慕椿又惊又吓,眼前昏昏沉沉,两耳嗡嗡作响,枷锁压着她动弹不得,在大理寺监牢将近三日不吃不喝,如今浑身上下一点力气也无……她仰起头,对着苏郁道:“郁公主……”
“怕了?”
慕椿点了点头:“饶了罪臣吧。”
苏郁笑了笑:“这求得也太敷衍了些,求我,好歹得有个求我的样子。”
慕椿想,要不是枷锁在身,我现在就给你三跪九叩了。
“罪臣……罪臣……”
慕椿还没说话,便眼前一黑,秀丽而凌乱的头重重垂下,整个人因为木枷的支撑跪倒在苏郁眼前。

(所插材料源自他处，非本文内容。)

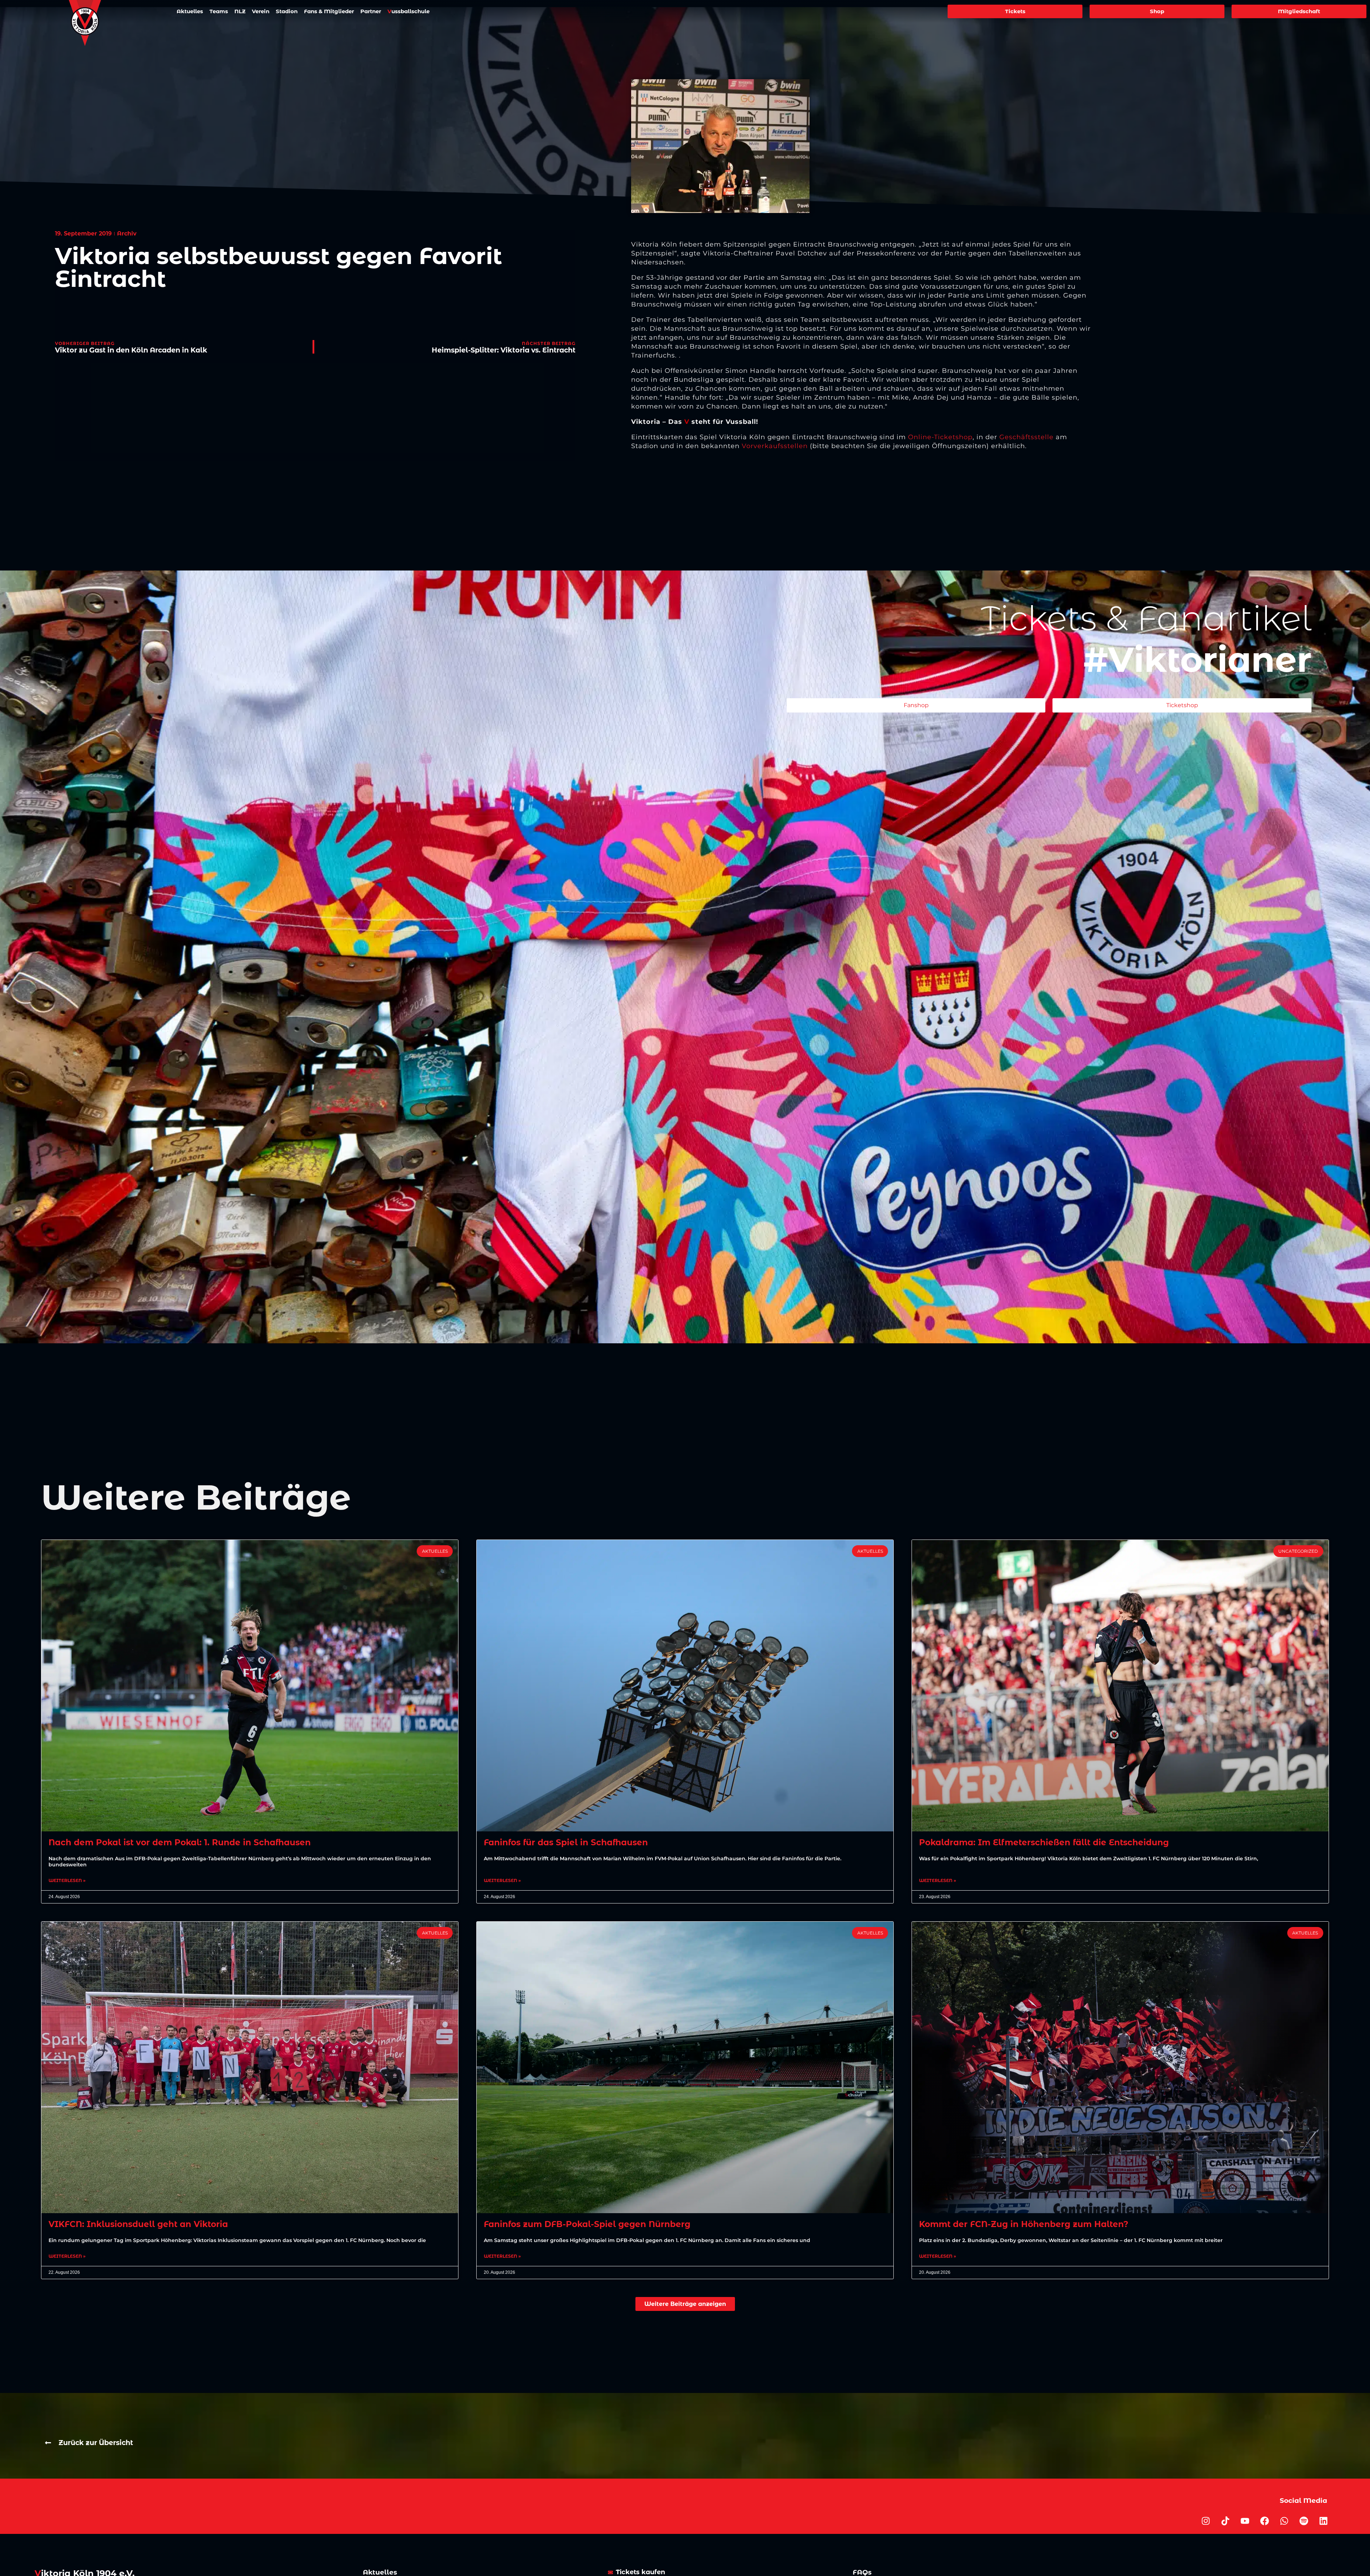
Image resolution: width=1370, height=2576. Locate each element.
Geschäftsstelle (1026, 437)
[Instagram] (1206, 2521)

苏郁一愣,生怕她是装死,拎着她的发看了看,果然昏过去了。瞅着自己手里头拎着的刑具,苏郁心里头顿时有些空荡荡的。
沈越走过来:“公主,这儿有水。”
苏郁转过身:“泼醒。”
一头冷水兜头泼了下来,顺着脸颊流到唇边,慕椿如降甘霖般舔了舔润湿唇舌。
“怎么这就给你吓昏了。”苏郁捏着她的下颌,抹了把水,轻轻扇了扇慕椿的脸颊,“以为装死就能逃过去?”

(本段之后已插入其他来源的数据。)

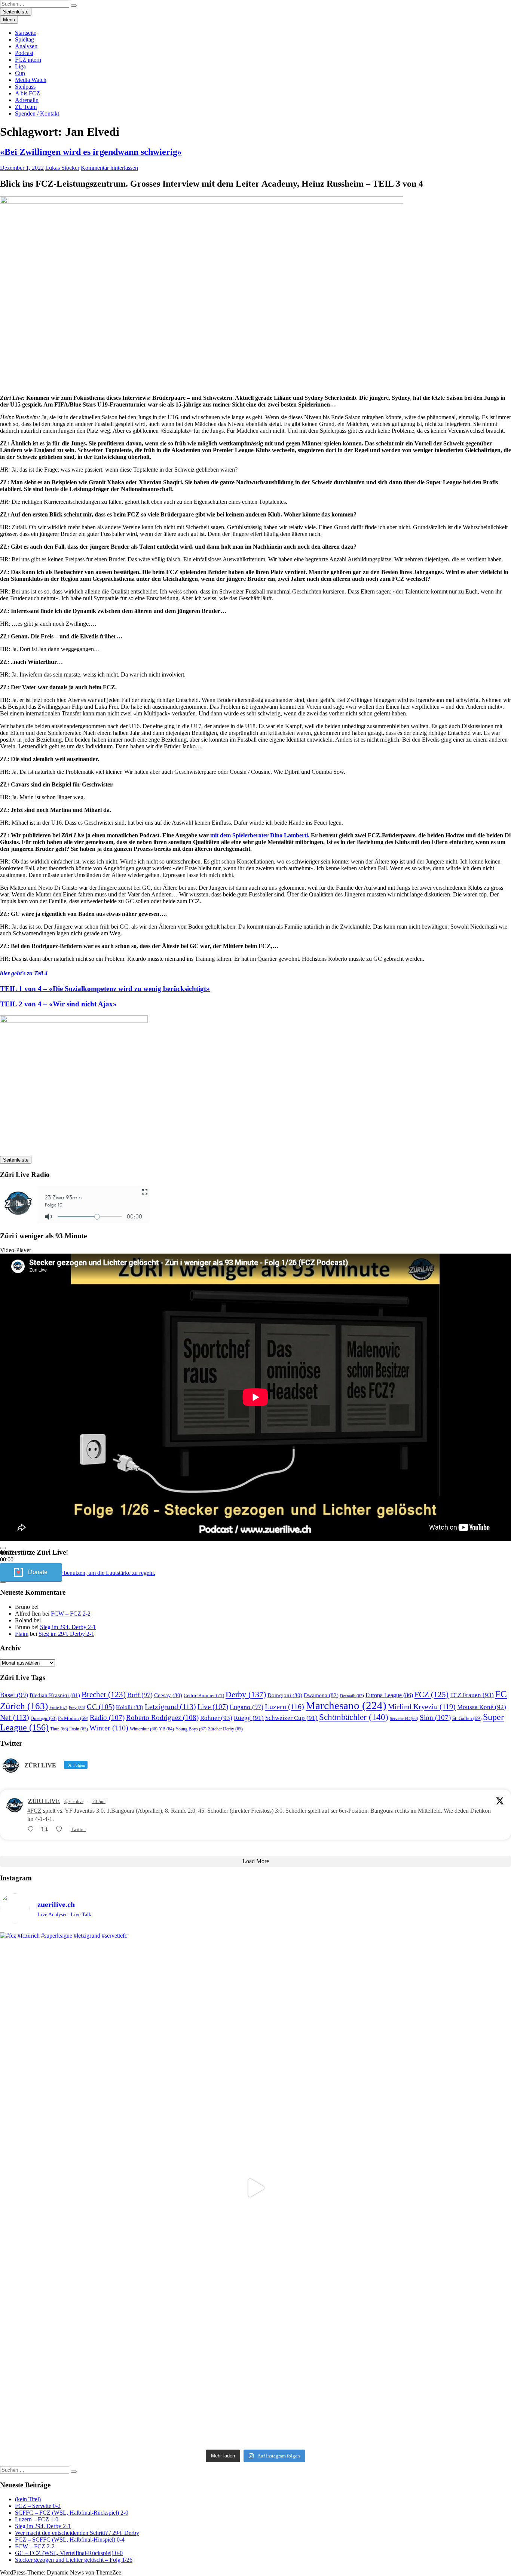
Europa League (389, 1695)
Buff (140, 1695)
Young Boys (190, 1729)
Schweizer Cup (291, 1717)
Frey (77, 1708)
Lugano (246, 1707)
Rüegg (249, 1717)
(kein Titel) (28, 2499)
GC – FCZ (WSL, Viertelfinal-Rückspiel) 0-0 (69, 2553)
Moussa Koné (481, 1707)
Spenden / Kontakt (37, 113)
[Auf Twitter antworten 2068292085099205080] (32, 1829)
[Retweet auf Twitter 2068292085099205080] (46, 1829)
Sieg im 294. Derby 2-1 (68, 1627)
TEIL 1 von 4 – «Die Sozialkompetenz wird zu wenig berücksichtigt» (105, 989)
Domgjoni (284, 1695)
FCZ (431, 1694)
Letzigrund (170, 1706)
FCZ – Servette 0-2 (38, 2506)
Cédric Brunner (204, 1695)
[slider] (80, 1573)
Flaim (21, 1634)
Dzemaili (352, 1695)
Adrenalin (27, 100)
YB (166, 1729)
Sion (435, 1717)
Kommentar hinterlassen (109, 168)
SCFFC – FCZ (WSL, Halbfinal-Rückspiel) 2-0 (71, 2512)
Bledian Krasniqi (55, 1695)
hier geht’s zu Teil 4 (24, 973)
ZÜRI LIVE (44, 1801)
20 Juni (98, 1801)
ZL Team (26, 107)
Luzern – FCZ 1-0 (36, 2519)
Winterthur (143, 1729)
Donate (38, 1572)
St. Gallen (466, 1718)
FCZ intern (28, 59)
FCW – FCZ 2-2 (71, 1613)
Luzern (284, 1706)
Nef (14, 1717)
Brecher (104, 1694)
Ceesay (168, 1695)
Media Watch (30, 80)
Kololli (129, 1707)
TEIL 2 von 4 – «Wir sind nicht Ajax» (58, 1004)
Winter (108, 1728)
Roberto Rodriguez (162, 1717)
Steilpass (25, 86)
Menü (9, 19)
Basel (14, 1695)
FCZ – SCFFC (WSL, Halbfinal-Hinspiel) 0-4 (70, 2539)
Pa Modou (73, 1718)
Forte (58, 1707)
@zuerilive (73, 1801)
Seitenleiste (15, 12)
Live (213, 1707)
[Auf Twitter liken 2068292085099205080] (61, 1829)
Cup (20, 73)
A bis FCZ (27, 93)
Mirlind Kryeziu (422, 1706)
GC (100, 1707)
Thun (59, 1729)
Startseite (25, 33)
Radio (107, 1717)
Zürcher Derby (225, 1729)
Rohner (216, 1717)
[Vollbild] (3, 1581)
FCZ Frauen (472, 1695)
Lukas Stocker (62, 168)
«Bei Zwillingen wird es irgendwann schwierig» (91, 152)
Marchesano (346, 1705)
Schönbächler (353, 1717)
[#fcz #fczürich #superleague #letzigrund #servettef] (255, 2187)
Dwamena (321, 1695)
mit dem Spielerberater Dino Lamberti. (259, 835)
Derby (246, 1694)
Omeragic (43, 1718)
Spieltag (24, 39)
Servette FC (404, 1718)
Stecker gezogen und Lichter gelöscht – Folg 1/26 (73, 2560)
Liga (20, 66)
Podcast (24, 53)
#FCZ (34, 1810)
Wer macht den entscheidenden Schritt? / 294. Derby (77, 2533)
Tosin (79, 1729)
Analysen (26, 46)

慕椿有些失神地摇了摇头,水珠顺着额头滴落,白皙的容颜宛如出水芙蓉一般,纵然狼狈,也不失美感。
这也是苏郁不愿意她白白死在刑场上的原因。
一方面,她要好好折磨这个昔日的死对头泄愤,另一方面,她折磨够了,还要把慕椿据为己有。
“我……我……”慕椿叹了口气,“我饿……”
话落,又是一低头,再次昏了过去。
这次苏郁听得真真切切,她腹中一阵饥肠辘辘的声音。
背景架空,属于一个男女都可以为官当皇帝的时代。
苏郁24,慕椿22
前面有些微虐身情节,无伤大雅。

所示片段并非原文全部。